Meskipun mencatat deflasi bulanan, Juni mencatat inflasi tahunan sebesar 2,5% YoY, di bawah ekspektasi kami dan angka bulan lalu (2,8% YoY pada Mei, sesuai dengan perkiraan kami). Bersama dengan angka utama, inflasi inti stabil pada 1,9% YoY, relatif tidak berubah dengan kontributor terkemuka termasuk perhiasan, tiket pesawat, dan makanan dengan nasi.
Kontributor Terbesar terhadap Inflasi
Komponen harga makanan, minuman, dan tembakau sebagai kontributor terbesar yang mengalami inflasi sebesar 5,0% YoY (dibandingkan dengan 6,2% YoY pada Mei), berkontribusi 1,4% terhadap inflasi utama, menandai tingkat terendah dalam sembilan bulan. Pemoderatan inflasi ini utamanya disebabkan oleh penurunan beberapa komoditas termasuk beras, cabai merah, dan rokok mesin gulung (SKM).
Risiko Inflasi ke Depan
Saat ini, tingkat kebijakan dianggap cukup untuk menjaga inflasi. Melihat ke depan, kami memperkirakan bahwa inflasi akan relatif mudah dikelola dengan normalisasi harga pangan setelah musim panen dari April hingga Mei. Kami mengantisipasi bahwa faktor musiman yang memengaruhi CPI dan harga yang diatur akan berkurang dalam beberapa bulan mendatang, sehingga menjaga inflasi domestik dalam kisaran target 1,5% ± 1%.
Namun, kekhawatiran tentang meningkatnya inflasi di paruh kedua tahun 2024 terkait dengan potensi pajak ekspor atas plastik dan minuman manis (MBDK) serta kenaikan harga energi akibat pelemahan Rupiah. Kebijakan untuk mengumpulkan pajak ekspor MBDK diatur dalam Peraturan Presiden Nomor 76 Tahun 2023 tentang Rincian Anggaran Pendapatan dan Belanja Negara (APBN) untuk Tahun Anggaran 2024.
Pemerintah diharapkan akan menerapkan pajak ekspor ini pada 2H24 sesuai dengan Peraturan Presiden, yang dapat menyebabkan tekanan inflasi karena perusahaan mungkin meneruskan biaya produksi yang lebih tinggi kepada konsumen, potensial menaikkan harga.
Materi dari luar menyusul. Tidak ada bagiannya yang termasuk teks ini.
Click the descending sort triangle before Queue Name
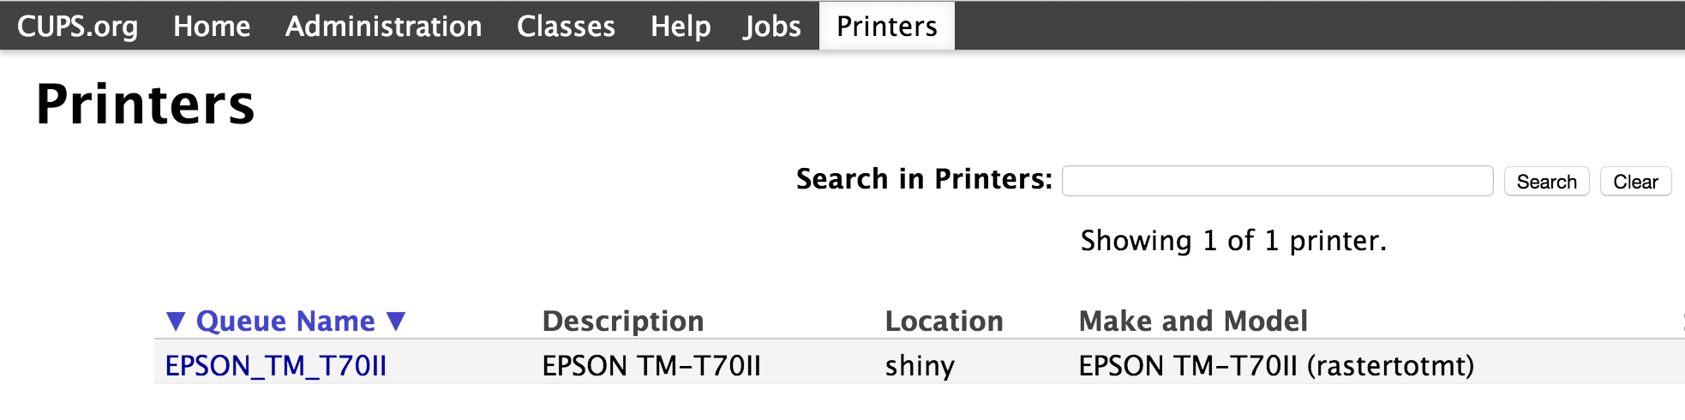 click(x=176, y=321)
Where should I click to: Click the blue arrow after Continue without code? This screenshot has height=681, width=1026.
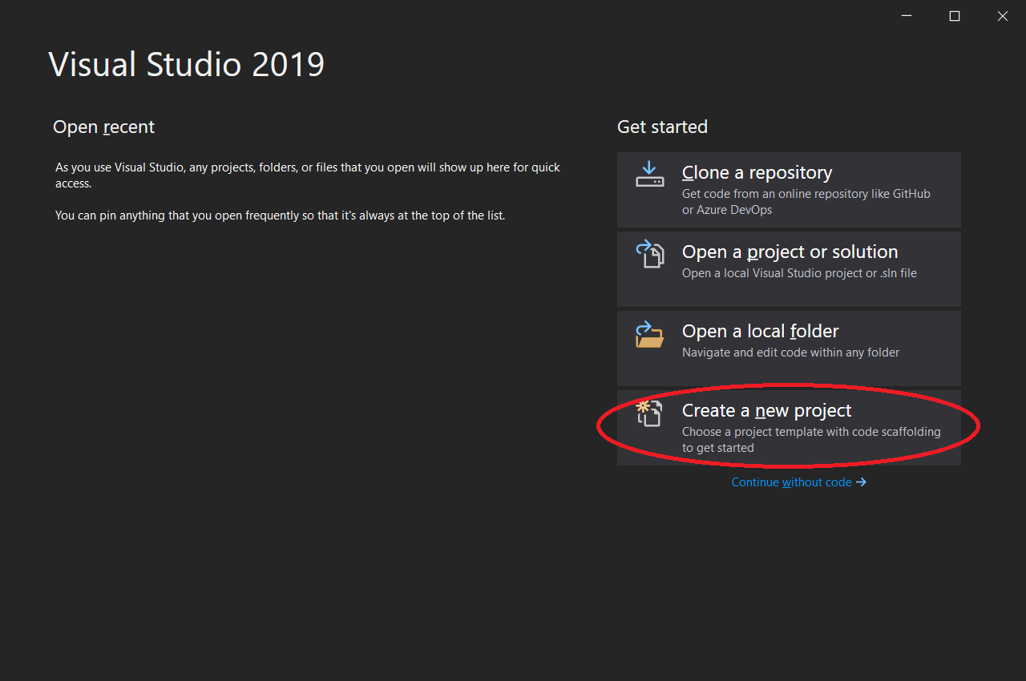tap(862, 482)
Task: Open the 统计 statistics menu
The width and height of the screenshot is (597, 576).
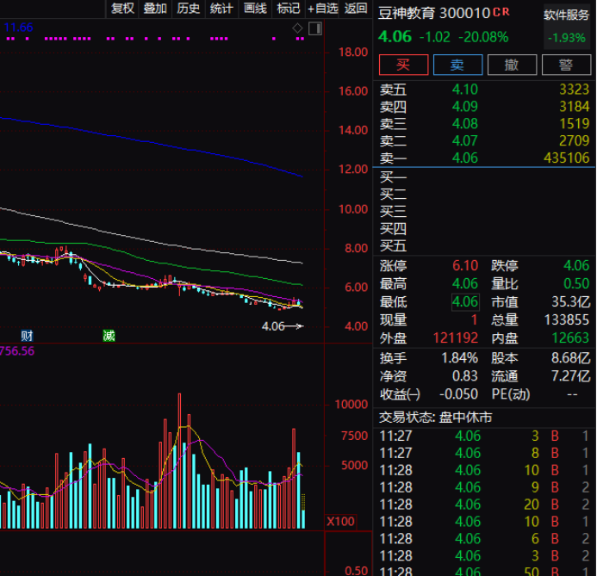Action: [221, 9]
Selain itu, depresiasi Rupiah baru-baru ini juga dapat menyebabkan inflasi impor, yang mempengaruhi berbagai barang, termasuk bahan bakar, bahan baku, dan produk konsumen.
Pandangan ke Depan
BI mengantisipasi penguatan Rupiah ke depan setelah depresiasi pada 2Q24 karena permintaan USD korporat yang tinggi untuk dividen, repatriasi, dan kebutuhan Haji musiman. Permintaan ini biasanya mencapai puncaknya di Q2 tetapi diharapkan akan melonggar di Q3-Q4, meredakan tekanan Rupiah. Dengan ekonomi domestik yang tangguh ditandai oleh inflasi yang mudah dikelola, pertumbuhan yang kuat, likuiditas yang cukup, dan neraca pembayaran yang menguntungkan, Rupiah diharapkan menguat di masa depan.
Lebih lanjut, BI telah memproyeksikan pertumbuhan yang kuat untuk Indonesia sebesar 4,7% -5,5% pada tahun 2024, memicu pertimbangan hati-hati terhadap kenaikan suku bunga lebih lanjut untuk mendukung pertumbuhan ini. Dengan tingkat kebijakan saat ini yang tertinggi sejak 2016, BI telah menandakan jeda dalam kenaikan suku bunga untuk mencegah menghambat pertumbuhan. Kami percaya bahwa tingkat suku bunga yang tinggi saat ini sudah cukup untuk menjaga inflasi dalam kisaran target BI 1,5% ± 1% sepanjang tahun 2024.